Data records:
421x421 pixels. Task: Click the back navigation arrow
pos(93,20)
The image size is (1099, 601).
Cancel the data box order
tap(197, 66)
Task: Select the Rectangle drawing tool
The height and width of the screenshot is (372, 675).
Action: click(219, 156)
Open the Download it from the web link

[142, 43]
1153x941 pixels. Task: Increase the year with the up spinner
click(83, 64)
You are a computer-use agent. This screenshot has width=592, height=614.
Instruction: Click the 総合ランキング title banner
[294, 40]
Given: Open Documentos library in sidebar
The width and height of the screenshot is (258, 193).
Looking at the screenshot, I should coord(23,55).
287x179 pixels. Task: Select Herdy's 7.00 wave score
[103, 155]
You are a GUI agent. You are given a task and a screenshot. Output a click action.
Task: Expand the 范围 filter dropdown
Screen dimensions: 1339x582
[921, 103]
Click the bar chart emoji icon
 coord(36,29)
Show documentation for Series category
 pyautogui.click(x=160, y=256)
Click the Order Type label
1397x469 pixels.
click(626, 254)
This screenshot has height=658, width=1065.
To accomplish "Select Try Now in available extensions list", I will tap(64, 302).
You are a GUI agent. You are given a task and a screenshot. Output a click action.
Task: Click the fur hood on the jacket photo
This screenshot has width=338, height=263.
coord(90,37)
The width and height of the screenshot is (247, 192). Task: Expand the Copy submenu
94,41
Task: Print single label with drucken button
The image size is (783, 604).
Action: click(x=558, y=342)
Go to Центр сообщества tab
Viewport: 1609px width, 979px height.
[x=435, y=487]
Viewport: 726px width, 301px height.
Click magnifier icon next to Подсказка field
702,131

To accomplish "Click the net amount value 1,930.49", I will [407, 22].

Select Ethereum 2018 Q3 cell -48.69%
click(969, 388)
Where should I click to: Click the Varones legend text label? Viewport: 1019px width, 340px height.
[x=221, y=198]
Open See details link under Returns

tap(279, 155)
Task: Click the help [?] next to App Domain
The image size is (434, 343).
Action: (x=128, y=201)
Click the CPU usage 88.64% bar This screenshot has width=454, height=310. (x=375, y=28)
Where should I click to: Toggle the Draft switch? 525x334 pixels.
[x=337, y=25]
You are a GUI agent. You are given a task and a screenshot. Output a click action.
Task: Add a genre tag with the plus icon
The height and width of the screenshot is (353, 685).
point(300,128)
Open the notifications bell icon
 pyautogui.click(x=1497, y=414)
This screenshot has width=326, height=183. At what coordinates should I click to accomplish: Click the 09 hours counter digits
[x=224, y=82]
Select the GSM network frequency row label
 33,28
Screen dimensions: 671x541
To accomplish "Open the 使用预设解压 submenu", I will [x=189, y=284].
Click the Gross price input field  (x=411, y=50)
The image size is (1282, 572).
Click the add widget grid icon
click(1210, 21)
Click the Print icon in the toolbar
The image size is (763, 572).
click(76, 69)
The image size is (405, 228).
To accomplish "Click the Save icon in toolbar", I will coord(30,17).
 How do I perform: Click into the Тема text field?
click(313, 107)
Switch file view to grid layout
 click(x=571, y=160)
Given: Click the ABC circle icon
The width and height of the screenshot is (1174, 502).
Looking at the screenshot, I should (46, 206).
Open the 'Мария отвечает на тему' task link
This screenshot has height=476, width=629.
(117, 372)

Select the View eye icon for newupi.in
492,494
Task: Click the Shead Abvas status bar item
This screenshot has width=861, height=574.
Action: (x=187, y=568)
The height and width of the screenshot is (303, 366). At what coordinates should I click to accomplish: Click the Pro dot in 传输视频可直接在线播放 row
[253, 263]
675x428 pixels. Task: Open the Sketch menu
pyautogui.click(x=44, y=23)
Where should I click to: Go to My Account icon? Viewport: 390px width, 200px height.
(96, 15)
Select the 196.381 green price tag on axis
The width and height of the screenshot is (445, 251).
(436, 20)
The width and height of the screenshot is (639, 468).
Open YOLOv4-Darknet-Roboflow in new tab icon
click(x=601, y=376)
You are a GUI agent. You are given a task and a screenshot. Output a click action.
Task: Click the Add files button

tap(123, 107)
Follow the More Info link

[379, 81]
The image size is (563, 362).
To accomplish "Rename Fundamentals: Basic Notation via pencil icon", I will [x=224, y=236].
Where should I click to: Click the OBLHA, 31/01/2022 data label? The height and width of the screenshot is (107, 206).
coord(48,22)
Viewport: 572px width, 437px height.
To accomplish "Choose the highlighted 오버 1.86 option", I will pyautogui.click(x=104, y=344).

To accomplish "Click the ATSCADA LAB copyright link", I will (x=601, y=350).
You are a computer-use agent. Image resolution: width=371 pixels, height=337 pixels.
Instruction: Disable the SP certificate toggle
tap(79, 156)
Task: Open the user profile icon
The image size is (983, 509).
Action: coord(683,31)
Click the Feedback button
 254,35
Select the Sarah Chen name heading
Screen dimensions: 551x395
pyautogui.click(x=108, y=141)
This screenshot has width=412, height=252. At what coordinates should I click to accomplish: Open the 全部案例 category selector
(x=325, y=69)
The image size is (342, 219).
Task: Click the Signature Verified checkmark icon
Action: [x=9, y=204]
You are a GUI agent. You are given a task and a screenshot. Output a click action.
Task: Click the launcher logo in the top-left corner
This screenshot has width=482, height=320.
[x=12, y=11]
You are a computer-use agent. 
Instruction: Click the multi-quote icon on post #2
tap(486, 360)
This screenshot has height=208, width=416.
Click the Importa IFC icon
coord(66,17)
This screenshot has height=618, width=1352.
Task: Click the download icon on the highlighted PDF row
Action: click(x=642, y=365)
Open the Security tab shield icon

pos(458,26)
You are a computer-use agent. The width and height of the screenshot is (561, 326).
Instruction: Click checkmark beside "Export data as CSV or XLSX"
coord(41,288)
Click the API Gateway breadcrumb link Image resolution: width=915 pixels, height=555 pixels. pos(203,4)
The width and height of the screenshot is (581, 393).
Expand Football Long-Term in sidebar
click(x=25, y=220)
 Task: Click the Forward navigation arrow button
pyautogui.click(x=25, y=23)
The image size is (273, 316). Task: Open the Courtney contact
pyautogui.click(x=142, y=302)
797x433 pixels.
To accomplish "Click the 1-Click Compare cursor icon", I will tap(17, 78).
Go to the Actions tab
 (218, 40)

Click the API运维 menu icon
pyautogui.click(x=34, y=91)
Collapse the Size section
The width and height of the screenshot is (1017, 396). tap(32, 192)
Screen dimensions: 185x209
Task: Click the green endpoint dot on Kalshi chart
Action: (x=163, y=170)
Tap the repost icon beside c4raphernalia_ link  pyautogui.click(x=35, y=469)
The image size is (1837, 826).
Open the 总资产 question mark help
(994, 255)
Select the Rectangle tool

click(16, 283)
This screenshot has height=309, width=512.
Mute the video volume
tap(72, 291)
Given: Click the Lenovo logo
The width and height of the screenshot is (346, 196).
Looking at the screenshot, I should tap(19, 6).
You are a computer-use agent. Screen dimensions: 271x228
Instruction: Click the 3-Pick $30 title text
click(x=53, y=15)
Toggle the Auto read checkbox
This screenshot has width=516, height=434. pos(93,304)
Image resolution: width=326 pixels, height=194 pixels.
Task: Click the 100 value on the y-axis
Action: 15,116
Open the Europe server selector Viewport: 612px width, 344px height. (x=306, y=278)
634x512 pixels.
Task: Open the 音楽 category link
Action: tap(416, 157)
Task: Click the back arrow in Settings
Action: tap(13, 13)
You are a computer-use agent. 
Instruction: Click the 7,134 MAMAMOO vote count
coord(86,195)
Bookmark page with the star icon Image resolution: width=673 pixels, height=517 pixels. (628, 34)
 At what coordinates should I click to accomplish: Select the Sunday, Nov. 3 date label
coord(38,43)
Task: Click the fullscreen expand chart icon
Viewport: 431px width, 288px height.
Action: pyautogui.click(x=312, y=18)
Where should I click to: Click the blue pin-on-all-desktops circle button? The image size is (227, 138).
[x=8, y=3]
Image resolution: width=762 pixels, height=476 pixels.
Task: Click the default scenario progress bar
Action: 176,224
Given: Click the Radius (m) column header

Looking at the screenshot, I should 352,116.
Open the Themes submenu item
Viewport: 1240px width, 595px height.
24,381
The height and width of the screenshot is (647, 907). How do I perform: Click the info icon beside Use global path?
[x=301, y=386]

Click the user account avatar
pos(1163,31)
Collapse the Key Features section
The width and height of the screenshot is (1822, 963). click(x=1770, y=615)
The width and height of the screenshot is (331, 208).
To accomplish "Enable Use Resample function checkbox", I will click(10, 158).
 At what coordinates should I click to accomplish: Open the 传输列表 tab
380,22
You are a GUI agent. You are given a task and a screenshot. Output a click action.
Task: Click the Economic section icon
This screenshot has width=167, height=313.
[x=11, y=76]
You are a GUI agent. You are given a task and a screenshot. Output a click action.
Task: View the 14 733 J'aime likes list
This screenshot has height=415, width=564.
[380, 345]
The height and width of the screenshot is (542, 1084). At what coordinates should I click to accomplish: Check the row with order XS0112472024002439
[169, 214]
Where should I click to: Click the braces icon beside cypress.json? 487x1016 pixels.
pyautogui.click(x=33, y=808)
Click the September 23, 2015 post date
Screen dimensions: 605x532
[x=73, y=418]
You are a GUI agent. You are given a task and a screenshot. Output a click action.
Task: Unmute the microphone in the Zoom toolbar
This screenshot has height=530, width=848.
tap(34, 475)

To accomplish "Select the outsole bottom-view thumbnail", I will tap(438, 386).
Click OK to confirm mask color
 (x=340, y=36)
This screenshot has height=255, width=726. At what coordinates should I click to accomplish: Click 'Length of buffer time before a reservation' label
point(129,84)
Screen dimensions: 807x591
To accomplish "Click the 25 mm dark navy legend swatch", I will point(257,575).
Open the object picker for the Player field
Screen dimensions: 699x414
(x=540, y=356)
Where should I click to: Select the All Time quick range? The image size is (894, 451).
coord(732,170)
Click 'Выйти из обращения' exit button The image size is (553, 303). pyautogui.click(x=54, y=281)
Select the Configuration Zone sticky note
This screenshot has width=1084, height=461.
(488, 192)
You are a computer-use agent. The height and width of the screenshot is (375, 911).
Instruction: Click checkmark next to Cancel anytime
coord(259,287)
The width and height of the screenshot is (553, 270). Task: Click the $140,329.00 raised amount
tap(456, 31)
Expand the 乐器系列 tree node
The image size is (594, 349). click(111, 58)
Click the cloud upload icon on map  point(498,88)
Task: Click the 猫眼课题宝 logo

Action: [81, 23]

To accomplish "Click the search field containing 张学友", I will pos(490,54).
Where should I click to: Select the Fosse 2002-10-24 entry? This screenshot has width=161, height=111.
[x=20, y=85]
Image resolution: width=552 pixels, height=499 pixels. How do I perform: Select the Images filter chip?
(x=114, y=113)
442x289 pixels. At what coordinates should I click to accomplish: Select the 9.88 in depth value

Task description:
Gather every line from the entries above where the word "computer" appears, and copy them.

Reply to the exercise:
You are a computer-use agent. This screenshot has width=592, height=614.
You are a computer-use agent. Image resolution: width=371 pixels, height=337 pixels.
You are a computer-use agent. 
You are a computer-use agent. The width and height of the screenshot is (561, 326).
You are a computer-use agent. Screen dimensions: 271x228
You are a computer-use agent. 
You are a computer-use agent. The height and width of the screenshot is (375, 911).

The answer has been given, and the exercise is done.